創業―維持―運営―継承と言う流れはそう簡単ではありません。でも開店後四か月を経過して、私自身もその計画にだいぶ自信が付きました。この12月初旬からAさんという29歳の男性が、同志として新しいスタッフになりました。また来年8月にはこの山梨県富士川町で「無添加パン塾」を開催する予定です。

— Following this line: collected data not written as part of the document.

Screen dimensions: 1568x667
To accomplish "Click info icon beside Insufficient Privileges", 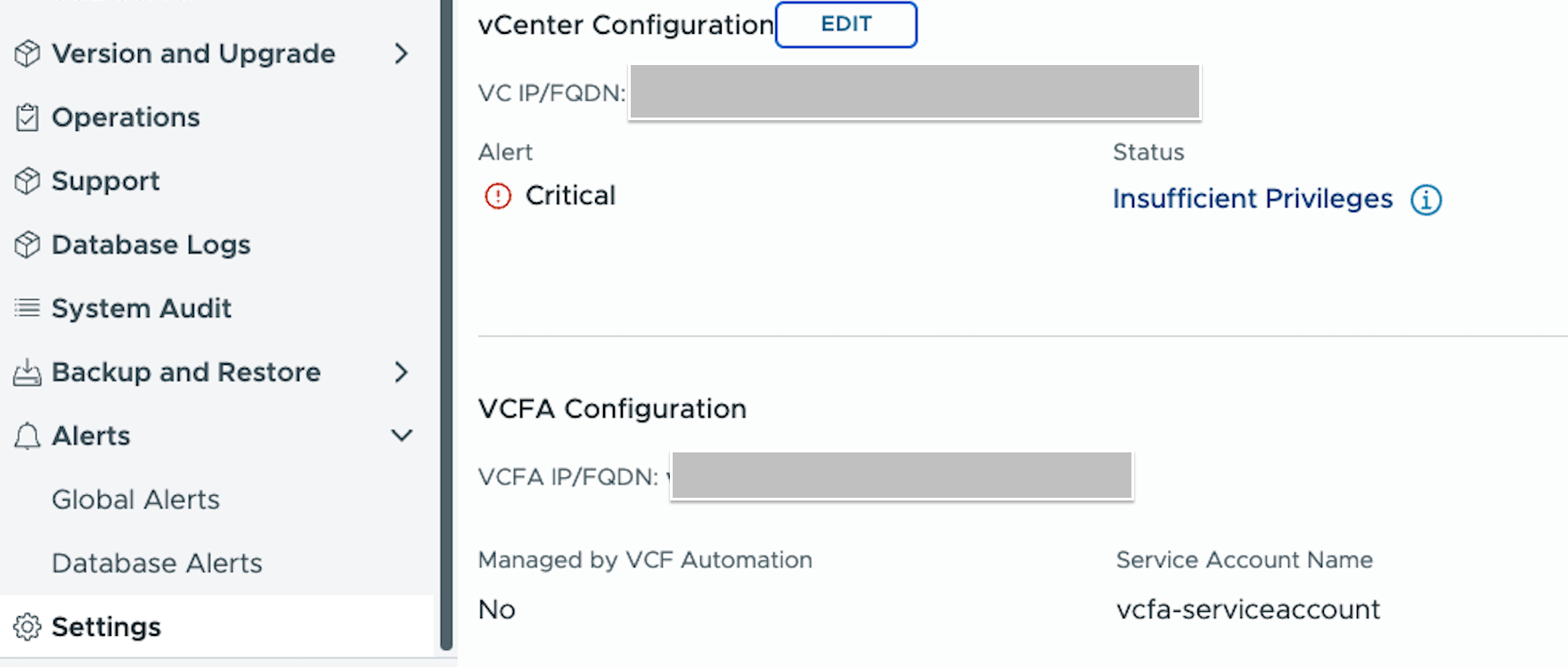I will coord(1425,199).
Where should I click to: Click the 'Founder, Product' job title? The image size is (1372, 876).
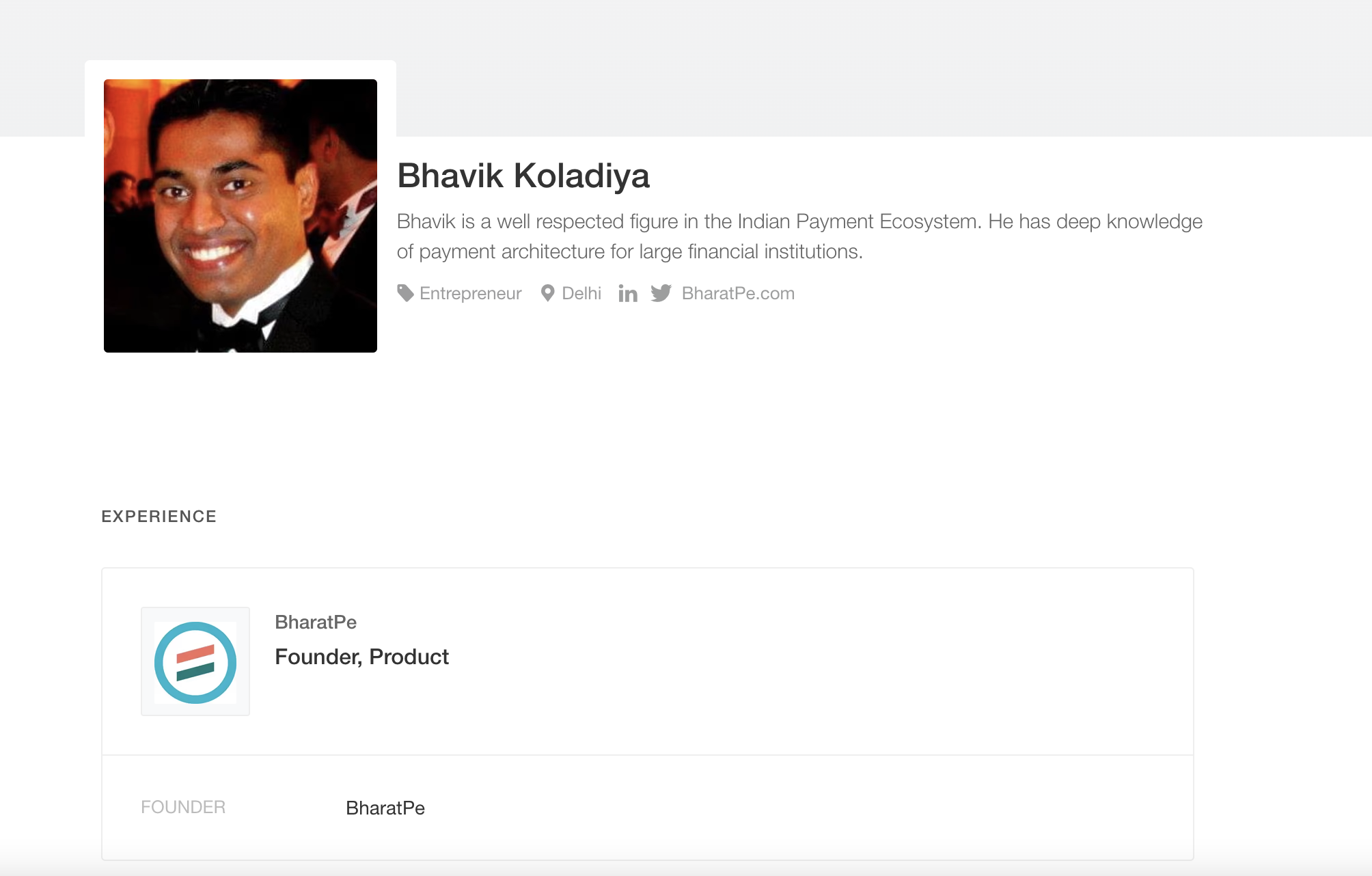(361, 657)
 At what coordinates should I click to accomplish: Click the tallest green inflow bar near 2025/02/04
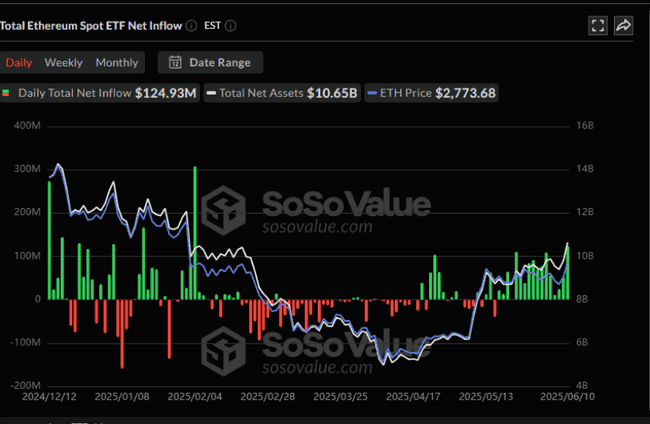(195, 232)
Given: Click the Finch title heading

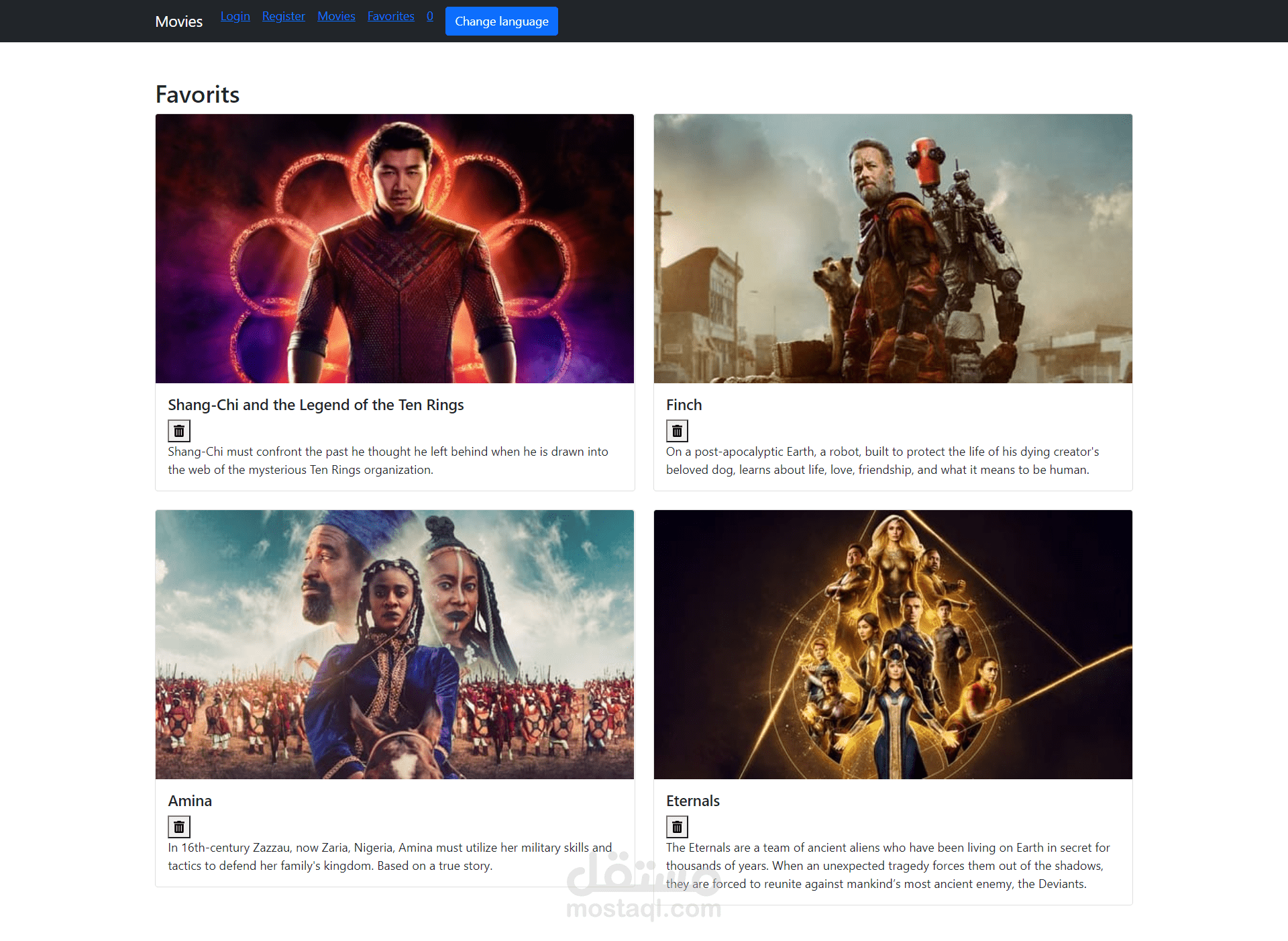Looking at the screenshot, I should pyautogui.click(x=684, y=405).
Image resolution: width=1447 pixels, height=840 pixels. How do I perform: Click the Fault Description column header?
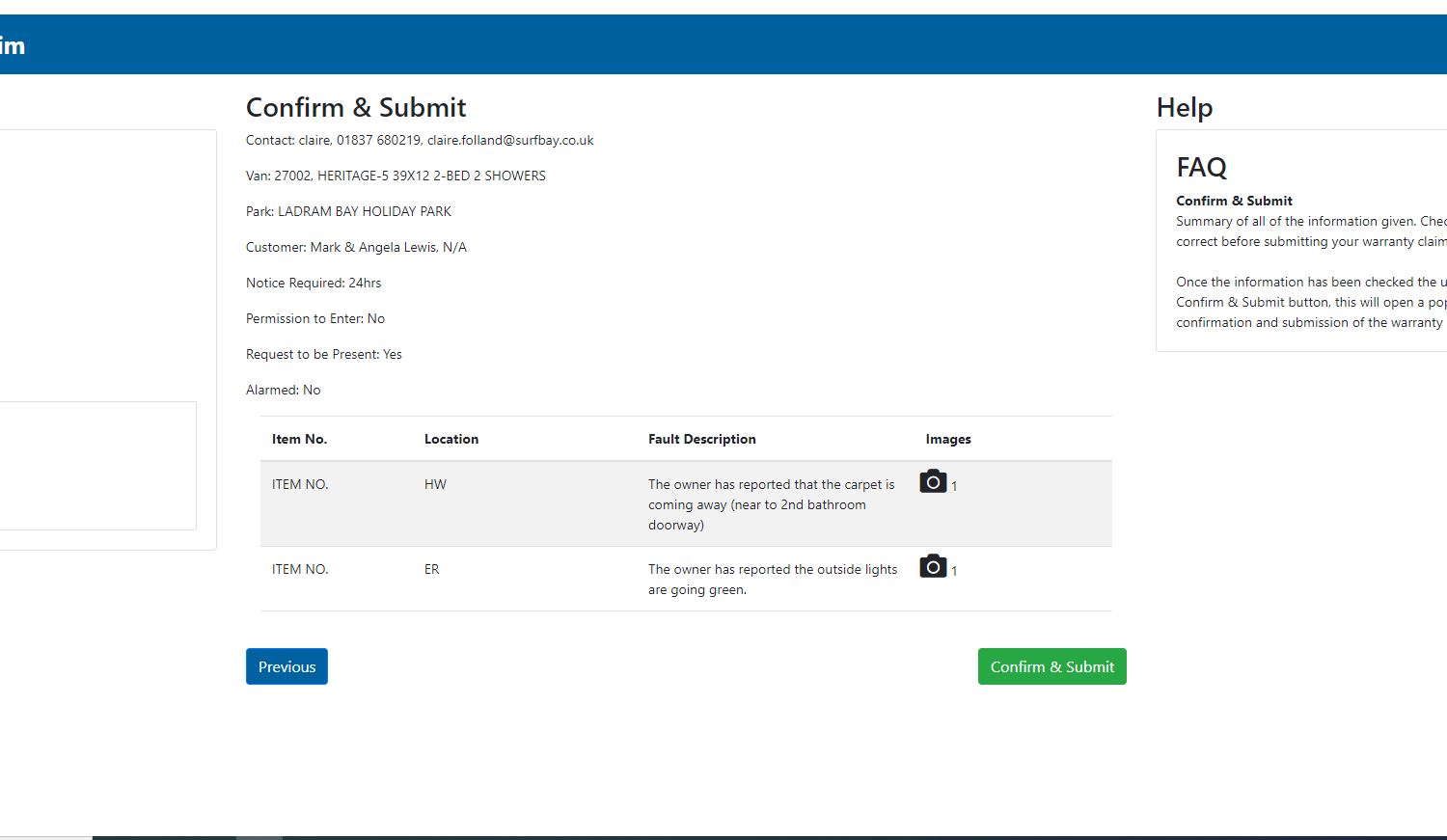click(701, 439)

来年からも皆様の一層のご支援、ご協力をお願いする次第です。

以下、これからの「販売予定」を列挙させて頂きます。
1)1月中旬より「道の駅・富士川」でパンを販売させて頂きます。
2)1月中旬より第一期のスタンダード会員様向けに、追加定期購入をお勧めしていきます。
3)同じころ、第三期会員様の募集を行います。
4)同じころ、パウンドセットの一般販売を行います。
5)2月にショコラ・ガトーディビエールの販売を行います。

*なを1月8日から11日まで、廣瀬はフィジーにヴァニラの買い付けに行ってまいります。一昨年の大型サイクロンの影響で、ヴァニラ農家が少なくなっているという話です。フィジーに到着次第、ヴァニラ農家が住むラキラキ村まで移動します。因みにナンディという国際空港からラキラキむらまで130キロ、デコボコ道を走っていかねばなりません。完全無添加、完全オーガニックの食材を探すためには、どのような苦労も厭わないつもりです。

最後に:
今年一年、本当に有難うございました。来年も、一人でも多くの方々のご支援がこの「デッセム」にありますように、皆様のお心に留めて下さることを願っております。